Saturday, May 2, 2020

The Moral Equivalent of Hazardous Front Line Work


Nurses can't work a three hour shift, so neither will I, wrapped in a white onesie, commonly called PPE (Personal Protective Equipment), which everyone knows, because of it. Gas mask, goggles, and rubber gloves to protect my hands, my eyes, my body from fungicide. It's the May Day holiday for celebrating organized labor, and I've never worked harder, imagining the sprayed mist is Covid-19, Wuhan Flu, Ebola. Sunglasses - to protect my retinas - pressed hard against my face by goggles, painfully pinching my nose's bridge, labored breathing marching up the hill echoing Darth Vader on a ventilator, then, moving one step at a time, cautiously, watching for the leviathan, sure enough, at the corner of the vineyard, the Valley of Death, she's there, ten rings round her rattle, "Oh!" I step back, and she rises to strike and shakes her castanets.

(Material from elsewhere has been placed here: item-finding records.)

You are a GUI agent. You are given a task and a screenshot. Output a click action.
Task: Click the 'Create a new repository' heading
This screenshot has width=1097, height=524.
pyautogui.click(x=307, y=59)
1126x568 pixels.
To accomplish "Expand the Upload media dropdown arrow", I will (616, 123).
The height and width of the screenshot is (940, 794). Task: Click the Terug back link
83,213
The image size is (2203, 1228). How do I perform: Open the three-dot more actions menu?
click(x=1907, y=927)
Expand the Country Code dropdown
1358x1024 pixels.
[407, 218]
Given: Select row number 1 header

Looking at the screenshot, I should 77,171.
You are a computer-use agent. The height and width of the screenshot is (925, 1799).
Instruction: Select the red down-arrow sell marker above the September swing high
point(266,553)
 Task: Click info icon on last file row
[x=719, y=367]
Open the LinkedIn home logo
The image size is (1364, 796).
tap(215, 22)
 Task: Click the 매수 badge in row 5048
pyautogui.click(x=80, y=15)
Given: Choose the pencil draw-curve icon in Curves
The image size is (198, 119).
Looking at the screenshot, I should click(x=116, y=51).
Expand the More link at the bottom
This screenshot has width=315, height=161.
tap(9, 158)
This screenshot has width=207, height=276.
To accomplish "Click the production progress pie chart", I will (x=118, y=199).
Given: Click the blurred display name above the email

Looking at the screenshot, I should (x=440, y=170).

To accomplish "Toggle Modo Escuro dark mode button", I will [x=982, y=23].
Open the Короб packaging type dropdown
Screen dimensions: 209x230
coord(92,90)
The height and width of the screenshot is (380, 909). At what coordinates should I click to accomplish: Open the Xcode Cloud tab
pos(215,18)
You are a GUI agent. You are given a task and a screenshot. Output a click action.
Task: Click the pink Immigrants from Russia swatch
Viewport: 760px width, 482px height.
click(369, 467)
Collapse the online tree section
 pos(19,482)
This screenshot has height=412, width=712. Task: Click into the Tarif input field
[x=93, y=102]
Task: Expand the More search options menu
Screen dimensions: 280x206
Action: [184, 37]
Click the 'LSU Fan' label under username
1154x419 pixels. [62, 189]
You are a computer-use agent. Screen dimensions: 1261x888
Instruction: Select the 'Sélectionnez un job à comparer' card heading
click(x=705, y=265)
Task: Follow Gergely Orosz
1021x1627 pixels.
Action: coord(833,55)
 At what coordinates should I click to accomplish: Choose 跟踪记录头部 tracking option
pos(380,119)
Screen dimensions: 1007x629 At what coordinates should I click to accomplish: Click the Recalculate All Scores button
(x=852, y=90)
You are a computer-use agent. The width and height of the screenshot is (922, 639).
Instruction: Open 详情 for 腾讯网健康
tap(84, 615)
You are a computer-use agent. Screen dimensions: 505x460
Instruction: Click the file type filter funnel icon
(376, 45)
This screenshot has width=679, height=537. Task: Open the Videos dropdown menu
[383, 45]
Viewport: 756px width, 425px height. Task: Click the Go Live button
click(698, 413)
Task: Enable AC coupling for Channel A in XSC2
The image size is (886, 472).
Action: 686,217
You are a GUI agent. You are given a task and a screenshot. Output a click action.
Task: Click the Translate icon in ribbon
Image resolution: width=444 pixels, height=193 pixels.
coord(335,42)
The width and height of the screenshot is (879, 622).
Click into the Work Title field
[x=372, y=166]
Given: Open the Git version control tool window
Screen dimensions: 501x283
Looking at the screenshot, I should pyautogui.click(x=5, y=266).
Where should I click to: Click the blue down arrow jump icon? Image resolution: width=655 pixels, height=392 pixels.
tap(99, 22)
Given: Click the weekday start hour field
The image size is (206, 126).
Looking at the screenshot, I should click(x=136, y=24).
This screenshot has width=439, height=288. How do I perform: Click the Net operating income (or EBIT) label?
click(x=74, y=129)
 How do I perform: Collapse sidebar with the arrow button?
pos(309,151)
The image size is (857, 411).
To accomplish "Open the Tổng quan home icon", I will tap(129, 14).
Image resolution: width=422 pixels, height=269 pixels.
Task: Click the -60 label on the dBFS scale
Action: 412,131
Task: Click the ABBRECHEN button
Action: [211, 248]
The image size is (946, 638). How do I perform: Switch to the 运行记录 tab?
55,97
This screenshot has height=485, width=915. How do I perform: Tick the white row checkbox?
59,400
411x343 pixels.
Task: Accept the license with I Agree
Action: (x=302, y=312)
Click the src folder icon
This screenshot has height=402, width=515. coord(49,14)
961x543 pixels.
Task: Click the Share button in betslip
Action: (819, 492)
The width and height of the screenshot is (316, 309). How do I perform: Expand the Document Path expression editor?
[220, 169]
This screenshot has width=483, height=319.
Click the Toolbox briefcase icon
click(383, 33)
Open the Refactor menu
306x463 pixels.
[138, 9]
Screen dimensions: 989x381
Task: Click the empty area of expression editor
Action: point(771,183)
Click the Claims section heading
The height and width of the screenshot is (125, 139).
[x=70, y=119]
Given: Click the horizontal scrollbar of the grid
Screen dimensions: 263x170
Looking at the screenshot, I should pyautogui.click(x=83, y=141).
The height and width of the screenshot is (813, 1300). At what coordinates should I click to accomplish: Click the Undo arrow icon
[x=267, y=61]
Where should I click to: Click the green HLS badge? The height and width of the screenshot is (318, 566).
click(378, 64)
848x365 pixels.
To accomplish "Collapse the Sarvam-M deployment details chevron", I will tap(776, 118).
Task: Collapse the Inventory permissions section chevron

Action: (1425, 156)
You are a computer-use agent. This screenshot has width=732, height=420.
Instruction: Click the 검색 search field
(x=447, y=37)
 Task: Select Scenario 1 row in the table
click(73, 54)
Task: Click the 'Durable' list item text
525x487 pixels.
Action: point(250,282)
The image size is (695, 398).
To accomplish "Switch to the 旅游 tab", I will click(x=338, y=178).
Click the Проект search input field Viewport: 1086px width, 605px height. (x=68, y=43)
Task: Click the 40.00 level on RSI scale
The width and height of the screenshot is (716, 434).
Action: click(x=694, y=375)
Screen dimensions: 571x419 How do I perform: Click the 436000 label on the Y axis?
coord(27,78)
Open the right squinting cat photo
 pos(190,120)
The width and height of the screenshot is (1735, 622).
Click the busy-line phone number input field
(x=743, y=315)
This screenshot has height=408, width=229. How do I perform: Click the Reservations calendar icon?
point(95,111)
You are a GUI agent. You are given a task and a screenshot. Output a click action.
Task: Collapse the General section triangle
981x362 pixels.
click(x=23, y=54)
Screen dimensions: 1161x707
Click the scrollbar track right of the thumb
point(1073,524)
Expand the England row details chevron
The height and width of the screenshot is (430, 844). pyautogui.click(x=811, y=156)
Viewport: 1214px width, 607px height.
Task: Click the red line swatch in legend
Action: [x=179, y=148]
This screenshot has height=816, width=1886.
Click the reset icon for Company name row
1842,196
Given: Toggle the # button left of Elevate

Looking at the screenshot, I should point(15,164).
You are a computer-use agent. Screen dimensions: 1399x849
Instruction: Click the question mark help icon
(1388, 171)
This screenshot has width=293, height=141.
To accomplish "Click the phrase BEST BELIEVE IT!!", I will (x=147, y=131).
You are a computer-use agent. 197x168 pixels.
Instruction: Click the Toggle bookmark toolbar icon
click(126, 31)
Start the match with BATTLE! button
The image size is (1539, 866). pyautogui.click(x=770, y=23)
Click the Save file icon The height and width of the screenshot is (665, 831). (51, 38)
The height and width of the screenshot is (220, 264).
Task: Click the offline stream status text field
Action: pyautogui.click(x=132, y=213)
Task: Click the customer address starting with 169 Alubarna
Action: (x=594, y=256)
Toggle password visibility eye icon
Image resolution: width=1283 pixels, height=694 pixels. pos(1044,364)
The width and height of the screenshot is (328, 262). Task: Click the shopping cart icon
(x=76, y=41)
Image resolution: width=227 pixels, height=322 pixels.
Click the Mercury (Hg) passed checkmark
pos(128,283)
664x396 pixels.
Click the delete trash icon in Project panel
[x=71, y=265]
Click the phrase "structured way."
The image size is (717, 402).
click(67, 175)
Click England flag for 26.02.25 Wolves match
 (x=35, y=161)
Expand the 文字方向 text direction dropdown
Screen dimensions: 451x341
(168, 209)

"I'm the wine guy who brought you the wine," I'll say to the nurses at the hospital's emergency room. "Can you spare some antivenin?"

"We've been expecting you."

Joe the Wino stopped by to trade two bottles of wine for avocados, wine I have in abundance, but food is what I need to eat and live, there being no income to buy, the noblesse oblige of  trickle down economics, but I miss Joe, he arrives when I'm on the hill, and there is no break, and I tell myself the nurses can't stop, so neither will I, and keep spraying. It's the least I can do to honor their work.